Quality Risk Management (QRM) has played a mandatory role in shaping an overall and continuing process of minimizing risks in product quality throughout its lifecycle as part of the regulatory requirements in pharmaceutical industry.

Therefore it is important for us to have some basic intelligence on the chances of failure of the factors affecting the pharmaceutical manufacturing systems to leverage its performance from limited resources and to balance the risk on the most critical systems.

Typical systematic quality risk management involves no other than assessment, control, communications and finally review of risks on the overall pharmaceutical product quality across its product life-cycle. Every step of this systematic process in managing risks will revolve around lots of sound, credible decision makings.

Now the challenge is how to use decision making and apply it to each step in Quality Risk Management as outlined in the guidance for industry, ICH Harmonised Guidelines Q9, which commonly acknowledged by the US FDA as well as by the EU.

Chicken or the Egg

To date, experts in the industry have been arguing about the chicken or the egg question that ‘is effective QRM implementation facilitating better and well versed decisions’ or ‘are logical and evidence based decisions leading to a successful QRM process’.

No doubt both can be correct as long as they are used at the right time and the right applications. Therefore decision making processes can adapt in their reliance on decision maker’s judgement and analytical reasoning method, or known as formal analysis, to meet their goals of good decision making.

The goals of good decision making includes scope, complexity, precision, neutrality, evaluability and transparency.

Scope

A decision making process should address all the issues relevant to the decision maker. Experts can provide judgement that can gather on their broad knowledge to consider risk set before them, however formal analysis can only address risks translated into its standard statement.

As the resultant, expert judgment most possibly has better comprehensiveness on the issue than formal analysis can furnish depending on how much the reach is needed and how well the experts can provide it.

On the contrary, experts often overestimate their ability to think broadly in regards to consider many issues systematically, leading to experts often make decisions by just do calculations to make the expert judgment call for the key issues involving risk identification.
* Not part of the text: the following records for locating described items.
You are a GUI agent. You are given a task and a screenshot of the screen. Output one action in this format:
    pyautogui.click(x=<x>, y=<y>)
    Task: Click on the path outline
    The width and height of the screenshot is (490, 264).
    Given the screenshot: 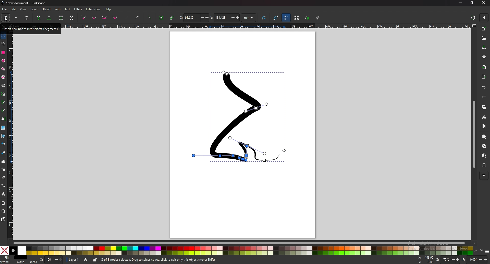 What is the action you would take?
    pyautogui.click(x=276, y=18)
    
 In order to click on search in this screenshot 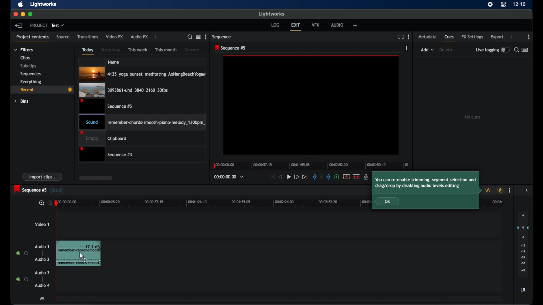, I will do `click(516, 50)`.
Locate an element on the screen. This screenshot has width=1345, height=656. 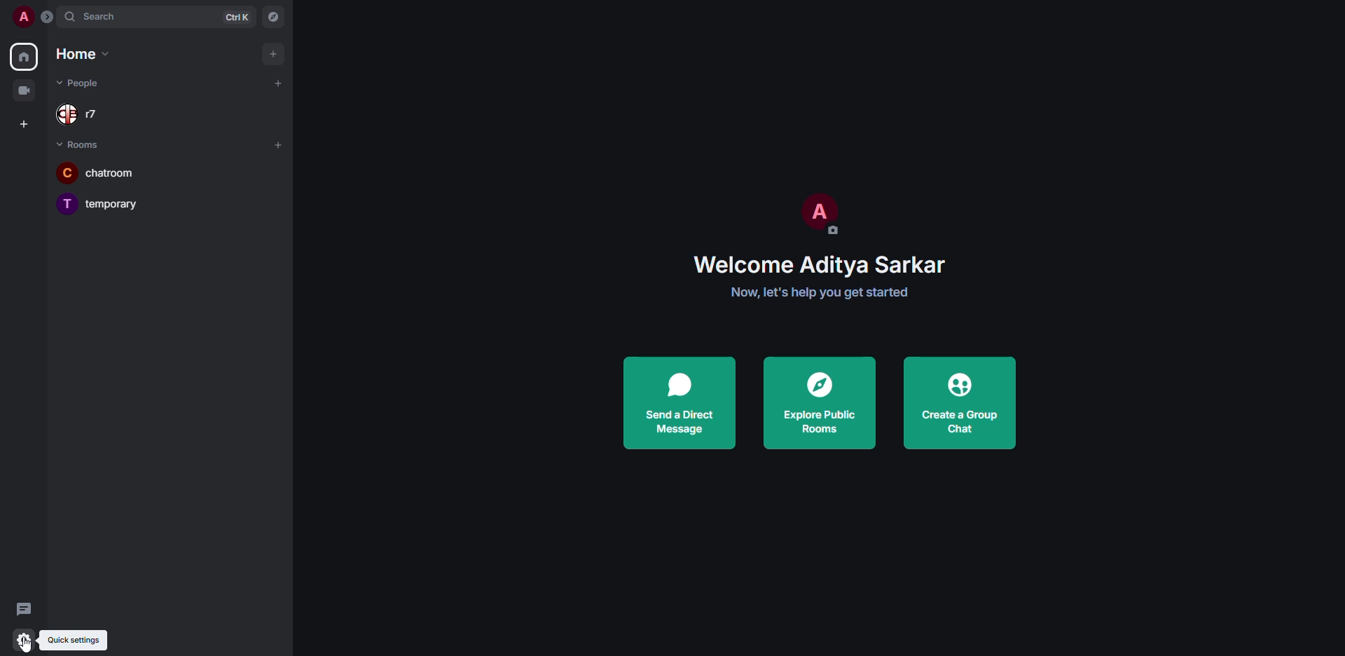
quick settings is located at coordinates (22, 639).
In this case, it will be more appropriate for them to do better by addressing the item in a standard set of risks to be tackled, rather than picking out the knowledge from thinking broadly.

Complexity

Some risks arise, involving the complexity needed to interpret each elements of the relevant evidence thoroughly. Formal methods are usually used to compute statistical assessments of accumulated observations so that it can help to avoid imprecision and biases from human intuitive thoughts.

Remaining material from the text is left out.